Бухарин? Может быть. Бухарину Владимир Ильич сказал, что другой политэкономии, кроме Марксовой, не знает, политэкономии социализма нет. Что это? Возврат к постулату синей тетради, исписанной в шалаше в Разливе, что социализм — это буржуазное общество, но без буржуазии. А остальное все остается: рынок, закон стоимости, оплата по труду, — но нет дохода по капиталу, нет рантье, «кто не работает, тот не ест» — экономическое принуждение?
Да, великую трагедию пережил Ленин в канун надвигающейся кончины. Старых друзей, кроме Кржижановского, не осталось, новых — не заимел.
Де-факто продразверстку отменили тамбовский и кронштадтский бунты, письма крестьян, суть которых сводилась к следующему: декларируете «по труду», а фактически — равенство в нищете, поделенной на пайки разных категорий.

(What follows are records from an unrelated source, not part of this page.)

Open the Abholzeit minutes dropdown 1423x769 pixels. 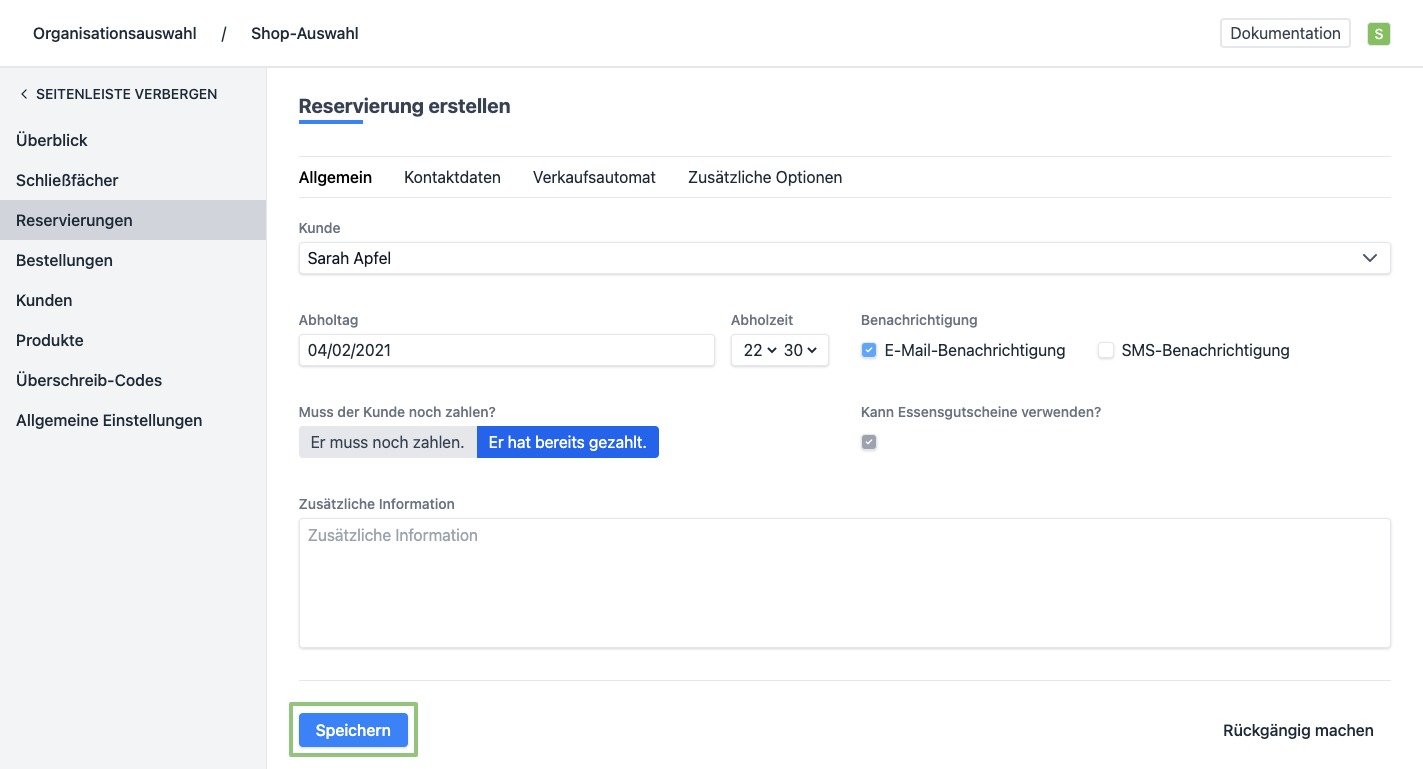[800, 350]
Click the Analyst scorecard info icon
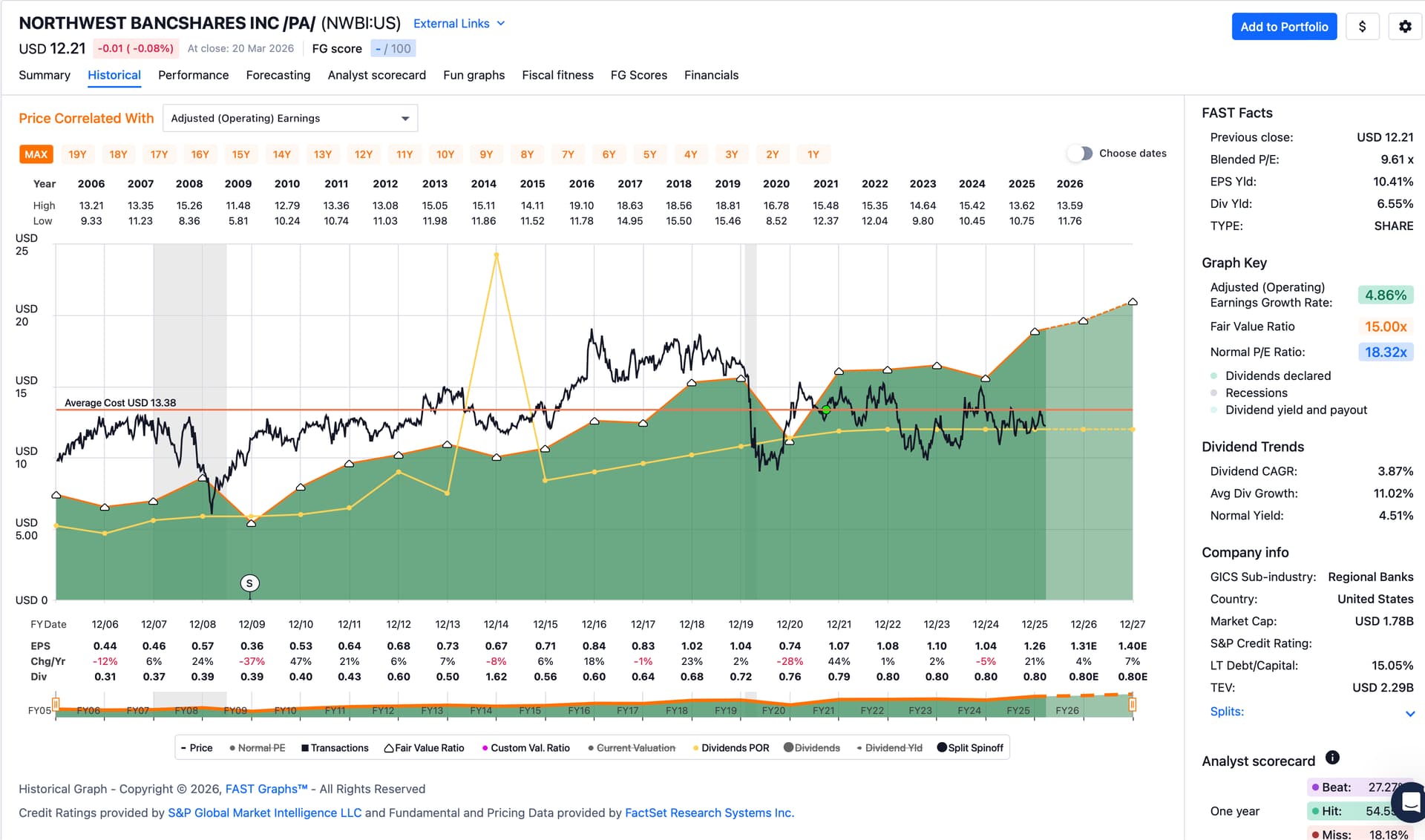1425x840 pixels. [1332, 758]
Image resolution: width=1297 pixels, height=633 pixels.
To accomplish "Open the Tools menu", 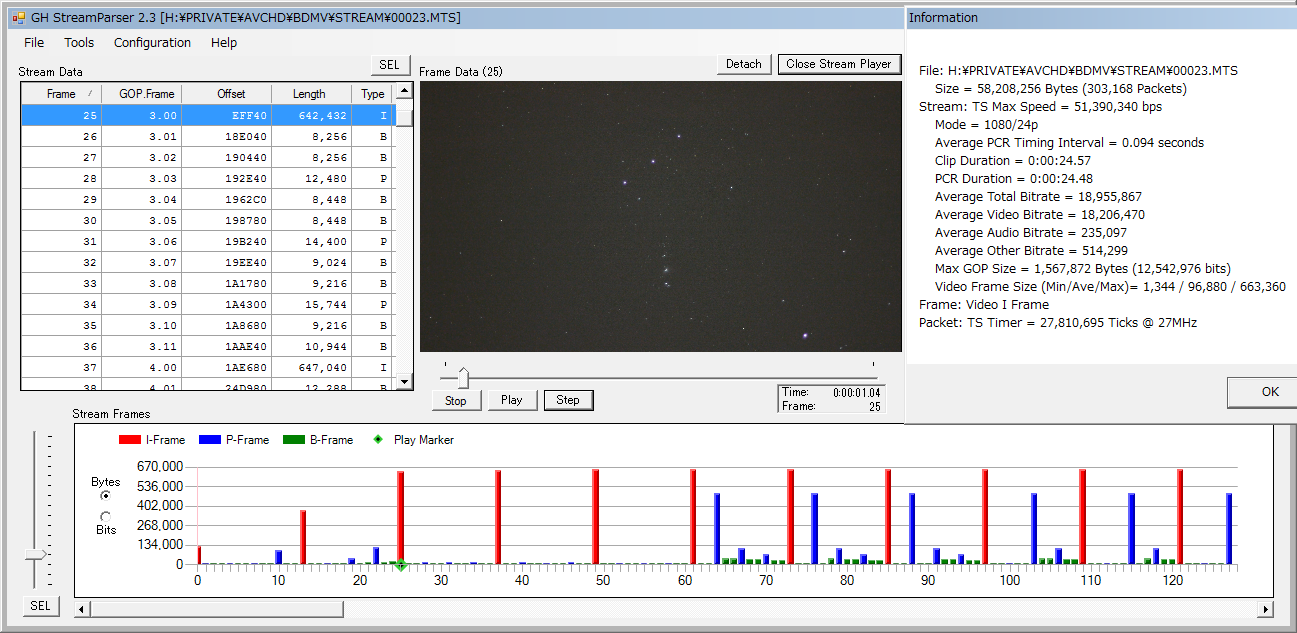I will 79,43.
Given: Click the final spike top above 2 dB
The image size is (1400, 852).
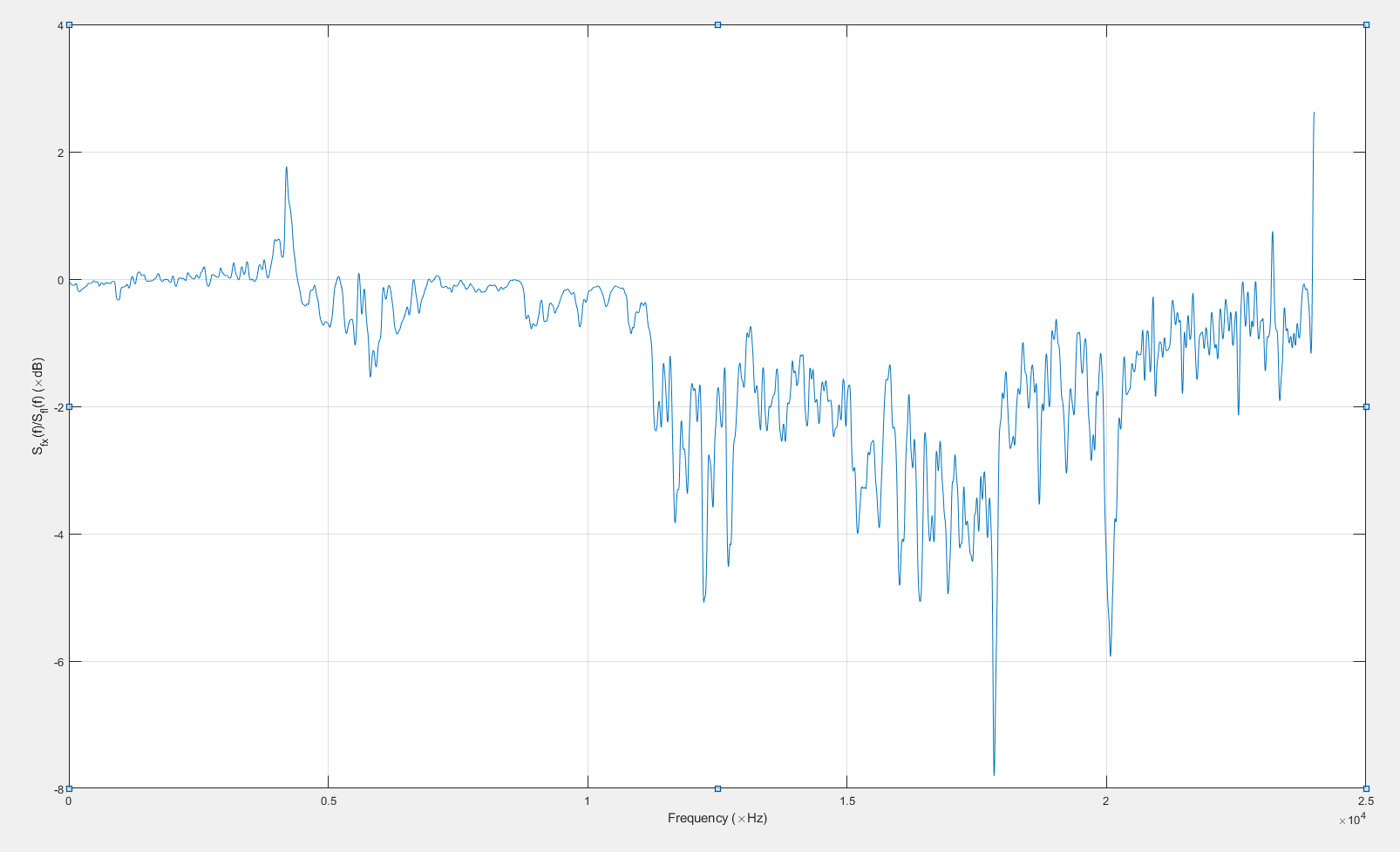Looking at the screenshot, I should tap(1314, 113).
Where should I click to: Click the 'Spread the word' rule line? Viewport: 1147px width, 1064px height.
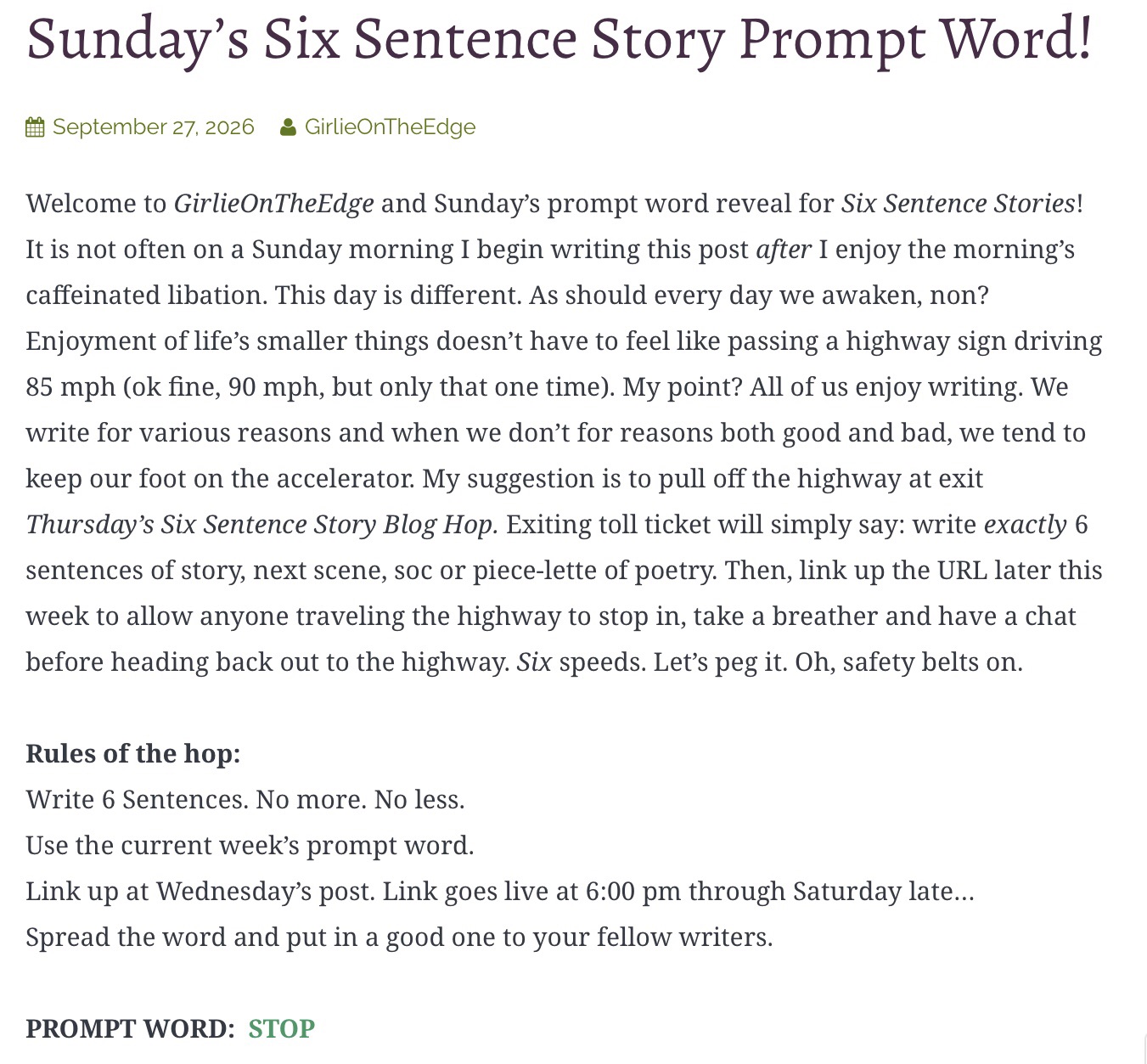[x=399, y=937]
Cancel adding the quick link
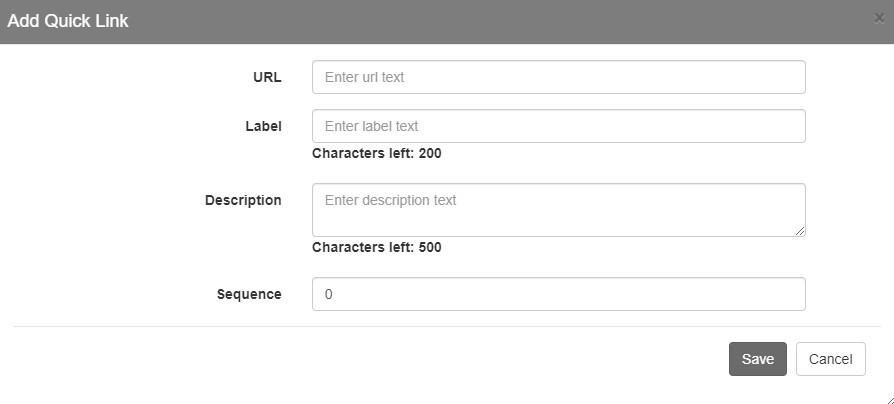Image resolution: width=894 pixels, height=404 pixels. tap(831, 359)
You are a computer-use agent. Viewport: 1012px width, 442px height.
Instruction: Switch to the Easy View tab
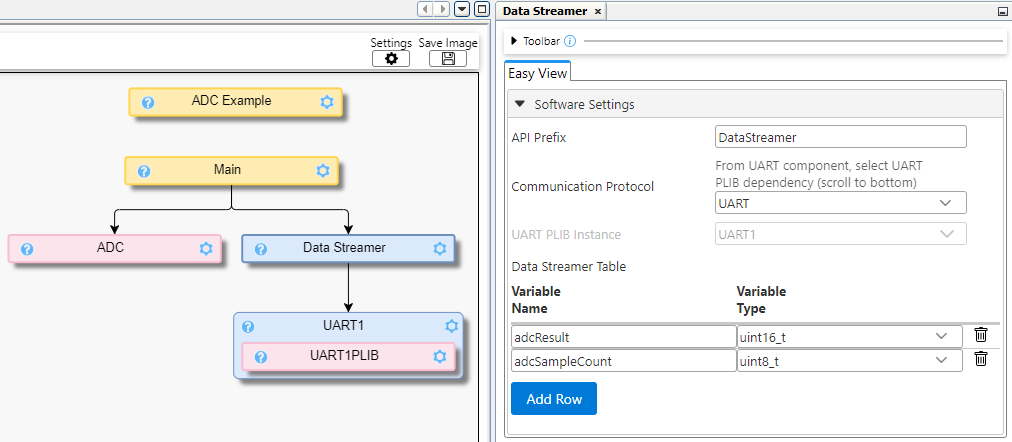537,73
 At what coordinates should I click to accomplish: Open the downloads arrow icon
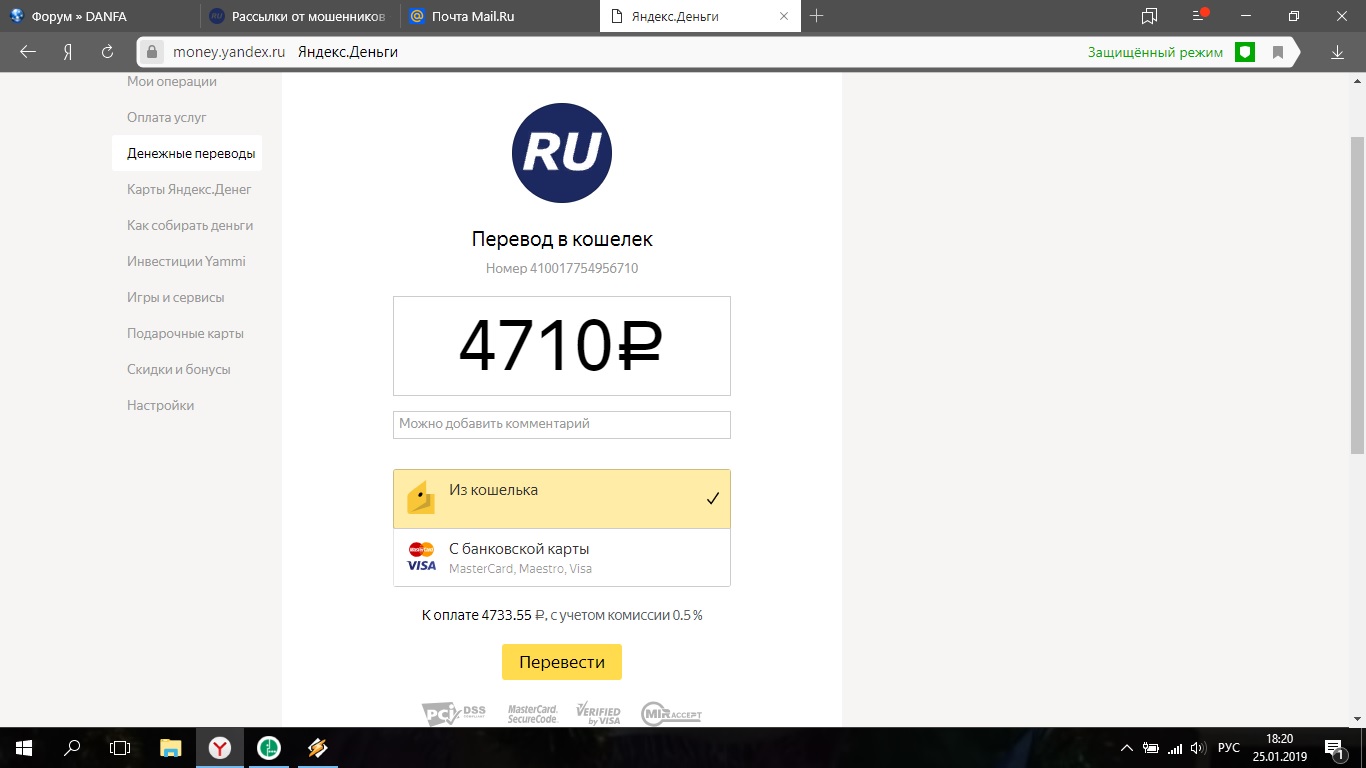point(1337,52)
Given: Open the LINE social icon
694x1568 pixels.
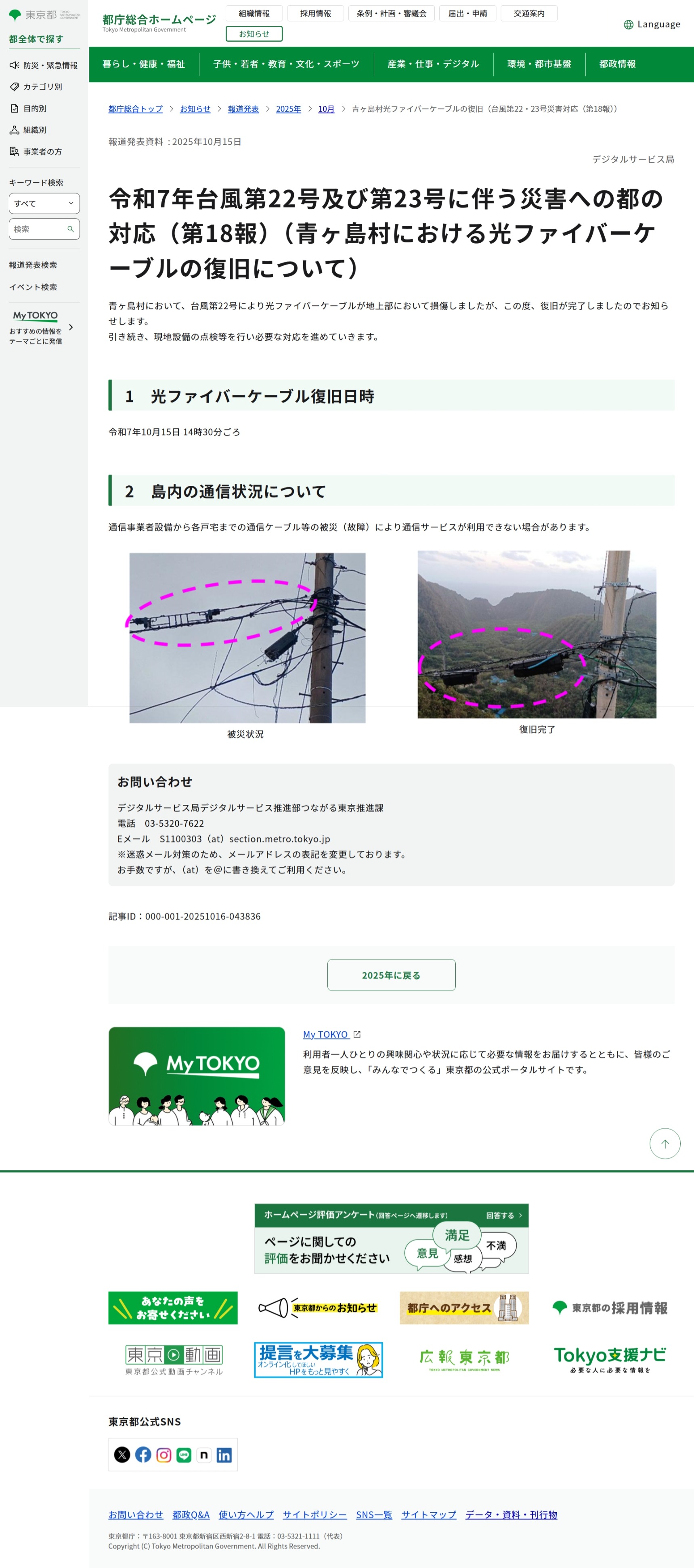Looking at the screenshot, I should 184,1455.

Бунты — «политическое выражение экономического зла». Бестоварность, «экономическое зло» — причина, голод, бунты, враждебность рабочих и крестьян — следствие. Победили контрреволюцию и интервентов, а оказались на краю пропасти. Полгода, год — и выстрел «Авроры» мог бы исторически оказаться зряшным.
Политический кредит полностью исчерпан, никакая ВЧК продлить его уже не может. Значит, гражданскую войну срочно надо менять на гражданский мир. Как? Установлением нормального рыночного обмена трудовыми эквивалентами, решительной демилитаризацией жизни, радикальным смягчением режима осажденной крепости, смычкой города и деревни, смягчением цензуры, налаживанием торговли и других форм обмена с внешним миром, учебой у капиталистов, нарабатыванием культурности.
Ленин физически начал ощущать, как тошненько ему от сладенькой квазикоммунистической болтовни, а ее, по мере роста чиновничества, становилось все больше и больше. Как обуздать бюрократизм? Словарь Гранат оповестил: в 1913 году в России, которая из уютной Европы виделась эталоном бюрократического идиотизма, на одного чиновника приходилось 14,6 рабочих, в 1921 году — 6,1.